Abortion, revisited

I have posted on this topic before, but every six months or so it seems to bear repeating as new readers come and new questions are raised.

So I shall explain my views again.  I am pro-life as well as pro-choice.  While I have a certain set of personal views and a personal morality, this doesn’t always extend into the political arena and I know how confusing that can be.  I believe that God created humanity.  He breathed into the first man and first woman of his breath, his divine breath.  I believe that every child is born carries that breath, the breath of Yahweh, as their inheritance.  What I don’t know is at what point their divinity is inherited.  Some people say it’s at conception, some people say it’s when the first neurons in the brain stem start to fire, some say that it is when the first breath is drawn…  I don’t know.

What I do know is that pregnancy is hard.  I know the fear of realizing that you’re pregnant with a child you can’t afford to take care of.  I know the physical and emotional strain of carrying said pregnancy to term.  I know what it’s like to have to deal with the anger and despair that accompanies planning out a life for a child that one simply didn’t expect or didn’t necessarily want.  Now, I say this also knowing that I gave birth to both of my children and would not trade a single second of their life for anything, not even my own comfort or stability.  I love my kids.  They changed my life.
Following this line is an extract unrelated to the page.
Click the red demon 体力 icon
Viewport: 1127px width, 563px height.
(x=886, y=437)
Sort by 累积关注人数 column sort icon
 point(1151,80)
But I also know how hard and heartbreaking it can be, and that is why I am pro-choice.  Because I cannot expect someone who doesn’t share my morality to make the same decision I made.  Because I cannot force my morality or beliefs on someone else.  Because we live in a world that has been given free choice, and choice is the consequence of that. I believe that abortion should be legal but should be safe and rare and only occur in the most urgent of circumstances.  I believe that as a medical procedure it should be relegated and treated with equity.  I believe that informed consent should be applicable and that women should be aware of the possible cost to their body and further pregnancies before undergoing an abortion.  I believe that adoption should be made easier, that finding assistance should be achieved with less red tape, and that young girls who find themselves pregnant should be able to find good counseling outside of churches if they do not have religious beliefs (because, as we all know, young kids tend to go the opposite way when pressured, and church organizations that offer counseling too often shoot themselves in the foot when they try to force girls away from abortions).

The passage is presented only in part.